On clumsiness
Despite our desire for another state of affairs, and despite our attempts to see ourselves as suave and elegant creatures, our lives are spent in constant clumsiness. We all pitch in, muddling our way through a awkward world, and we all look about in amazement at the sheer ineptness of it all. We do not so much sometimes lapse into being clumsy than constantly try to be less clumsy than we are, and try our darndest to escape our inevitable awkwardness. We stutter, stumble, stub our toes, spill our coffee, dance badly, miss the beat, and belatedly realize that what we took to be a droll witticism was seen as oafishly offensive. In other words, it is not so much a case of clumsiness being something we occasionally slip into, with calm and poise being the natural state of affairs, than the case of gracefulness and aplomb being radical breaks with this natural state. Not only are you and I clumsy, all our friends are too, and their friends, as well as this whole damnable creation we call the world.

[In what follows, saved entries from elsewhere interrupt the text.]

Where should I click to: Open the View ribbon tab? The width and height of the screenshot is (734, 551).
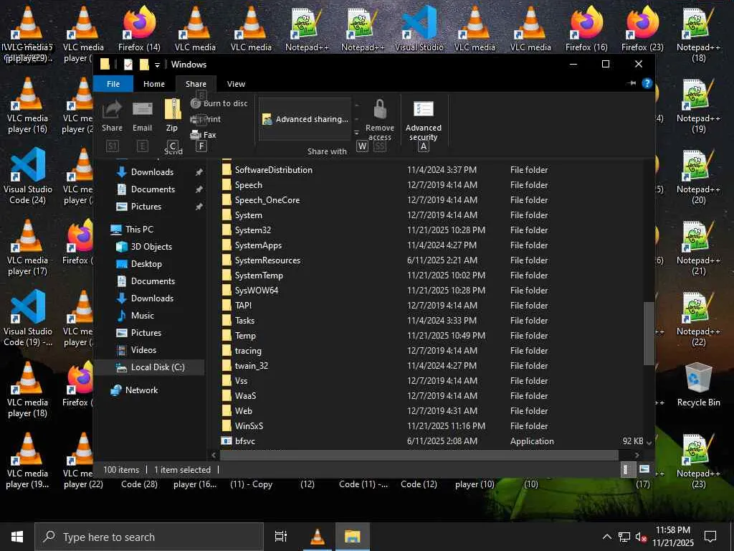pos(236,84)
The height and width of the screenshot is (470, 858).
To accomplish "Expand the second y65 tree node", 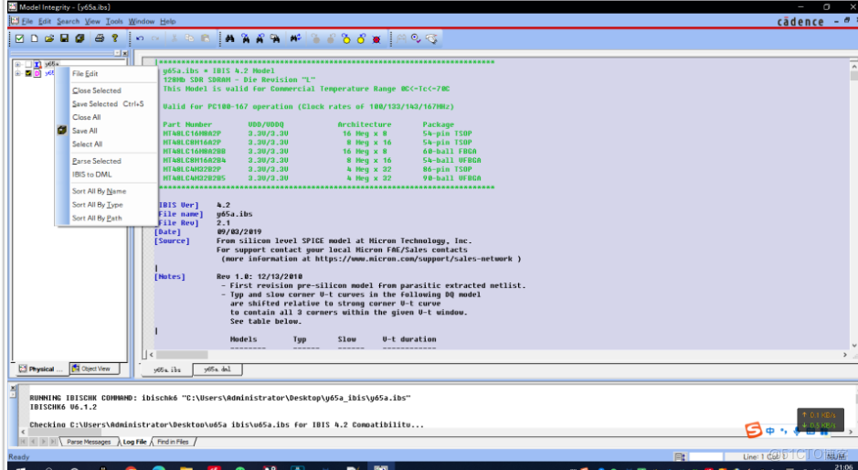I will pyautogui.click(x=17, y=73).
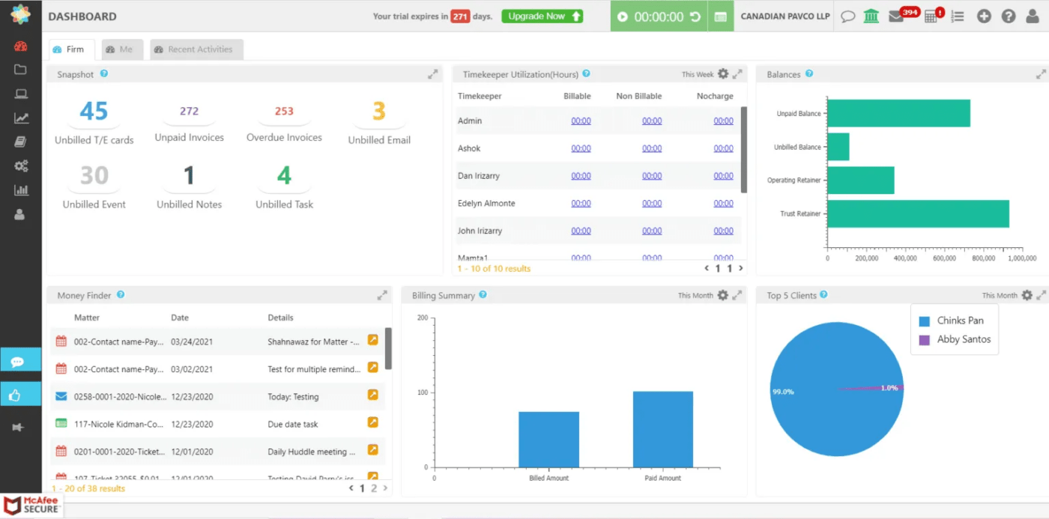Click the Upgrade Now button
The image size is (1049, 519).
(542, 16)
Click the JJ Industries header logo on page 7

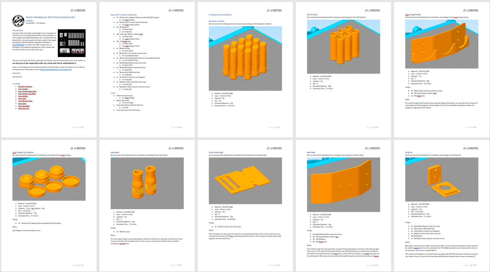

Despite this, there is very little in the way of a theory of clumsiness, not to mention the lack of a philosophy of gracelessness. This might go to show that inquiries into the human condition still cling on to the hope that this state could be seen as a state of grace, with man standing proud on the very apex of creation. Still, the human animal is a peculiarly awkward and ungainly one, with little of the physical elegance of e.g. a large animal. One could argue that any theory of human behavior is, always already, a theory of clumsiness – it is just a roundabout one, created in order to salvage at least a little grace.

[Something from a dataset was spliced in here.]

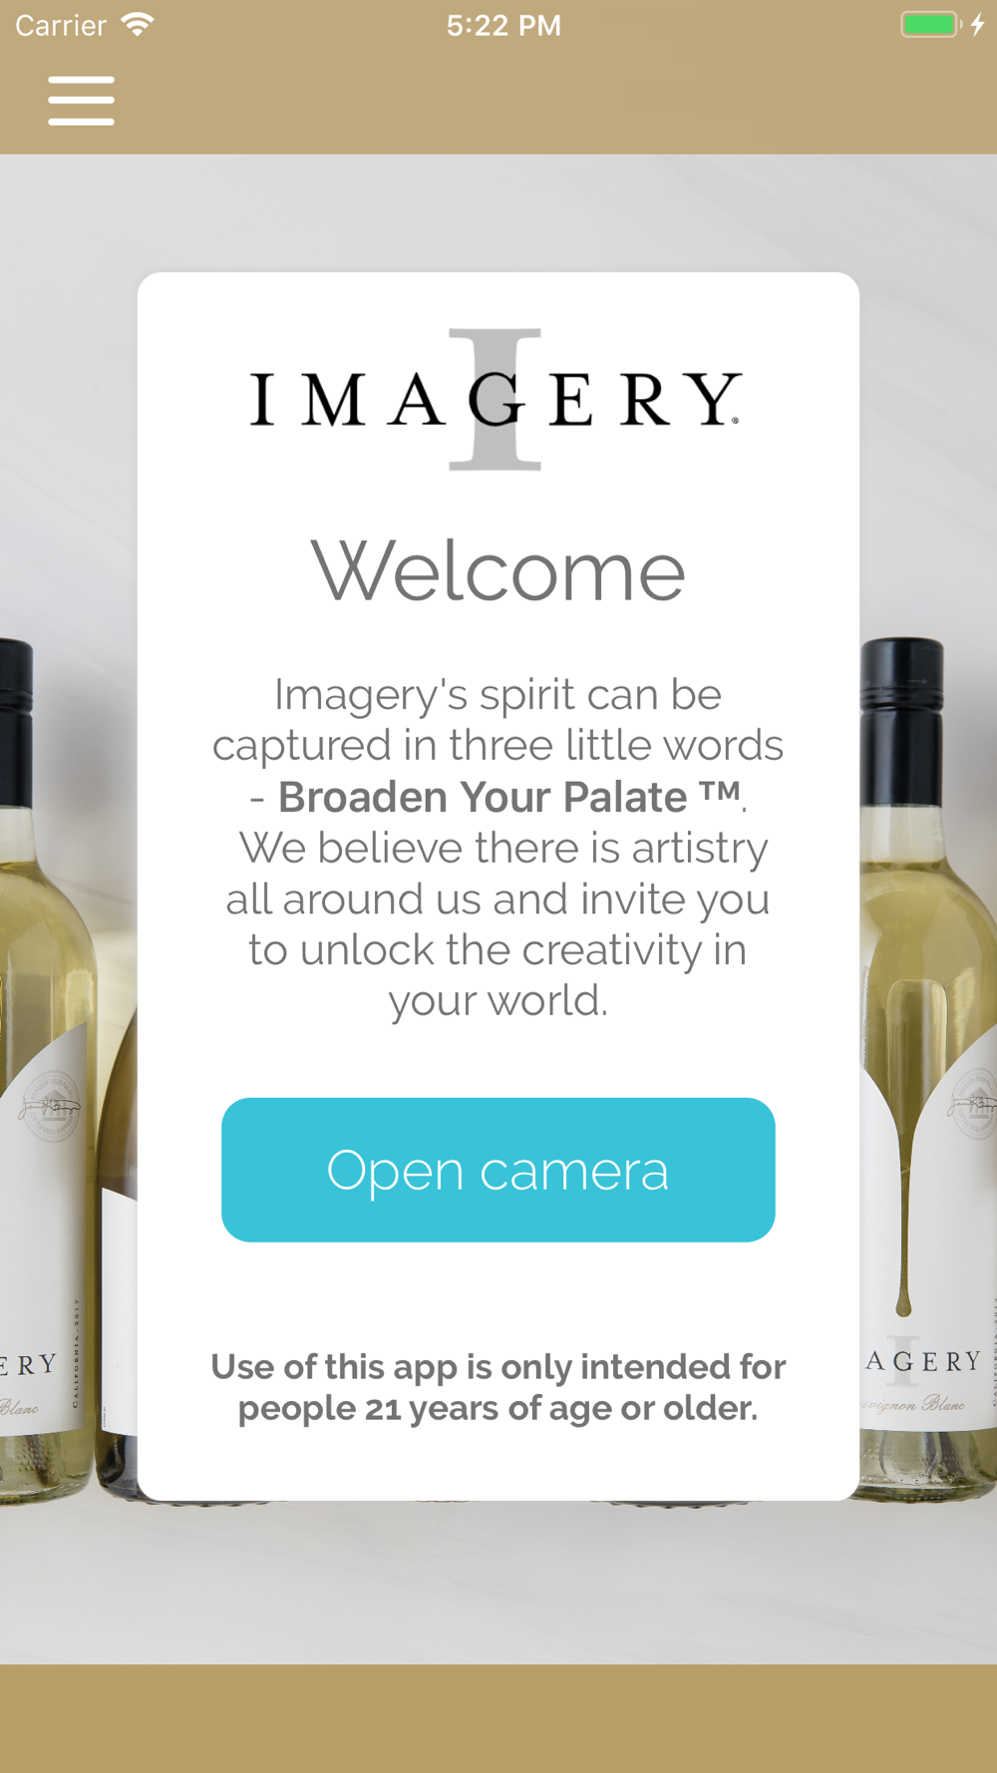This screenshot has height=1773, width=997.
Task: Tap the gray I emblem behind logo
Action: click(x=495, y=399)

Stating this might sound like the cynical lashing out of a disgruntled teen, prepared to take vengeance on a world s/he doesn’t feel attuned to, but my interest in clumsiness should not be interpreted as cynicism. I do not find humanity less worthy just because I think clumsiness is omnipresent. On the contrary, I feel that the ungainliness of man is an interesting and intellectually stimulating fact, and that it might be our powers of approximate behavior rather than our faculties for exact rationality that define us. Therefore I believe a theory of clumsiness is needed. I shall return to this.